The material is presented in a mathematically rigorous way, providing algorithms, bounds on complexity, theorems, and impossibility theorems. In addition to the theoretical results, the book also includes some experimental results. Overall, the book is a solid attempt to formally characterize the properties of domains and the swarms of robots operating in them. The algorithms are often described with figures that show sample environments and how the operations progress over time. This provides a good understanding of how the algorithms work. Graphs are used to illustrate the effects of choosing different parameters or of contaminated regions of different shapes.

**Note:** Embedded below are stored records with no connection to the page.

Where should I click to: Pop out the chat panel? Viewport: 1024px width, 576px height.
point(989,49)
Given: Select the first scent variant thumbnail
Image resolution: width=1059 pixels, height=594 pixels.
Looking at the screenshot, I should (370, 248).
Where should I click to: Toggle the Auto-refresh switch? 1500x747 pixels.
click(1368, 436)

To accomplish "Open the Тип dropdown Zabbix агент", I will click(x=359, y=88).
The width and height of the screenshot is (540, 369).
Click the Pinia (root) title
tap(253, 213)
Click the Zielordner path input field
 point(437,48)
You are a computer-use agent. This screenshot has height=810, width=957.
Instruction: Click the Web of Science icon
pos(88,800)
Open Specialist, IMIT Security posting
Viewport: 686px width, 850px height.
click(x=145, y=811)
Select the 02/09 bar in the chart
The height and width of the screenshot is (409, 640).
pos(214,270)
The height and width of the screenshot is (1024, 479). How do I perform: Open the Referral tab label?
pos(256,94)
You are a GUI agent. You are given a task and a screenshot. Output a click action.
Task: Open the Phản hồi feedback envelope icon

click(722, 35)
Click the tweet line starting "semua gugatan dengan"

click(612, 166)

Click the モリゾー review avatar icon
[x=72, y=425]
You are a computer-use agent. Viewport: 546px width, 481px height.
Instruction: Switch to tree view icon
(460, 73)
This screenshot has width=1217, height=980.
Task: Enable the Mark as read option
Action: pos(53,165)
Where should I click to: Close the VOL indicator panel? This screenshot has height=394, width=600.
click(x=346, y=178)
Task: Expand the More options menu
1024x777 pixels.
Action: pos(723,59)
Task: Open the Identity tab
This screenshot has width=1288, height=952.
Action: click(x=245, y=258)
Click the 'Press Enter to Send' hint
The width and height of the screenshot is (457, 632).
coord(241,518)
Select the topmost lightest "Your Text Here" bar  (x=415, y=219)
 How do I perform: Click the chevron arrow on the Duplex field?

A limitation of the material presented is the fact that the search regions are always assumed to be planar and represented as a grid. The 2D assumption limits the ability of drones to cover nonflat areas and to fly at different altitudes. The fact that all the methods presented are based on geometry limits the choice of methods in the hunting and patrolling problems, where some game-theoretic approaches would have been interesting. Of course, it is impossible to cover in one book all the different approaches. Each chapter has its own set of references, which is nice; however, it does make it hard to see the entire set of works cited. Many papers are cited in multiple chapters, so the references are repeated. Overall, the limitations do not detract from the book’s value for anyone who is serious about studying swarm robotics with mathematical and algorithmic methods.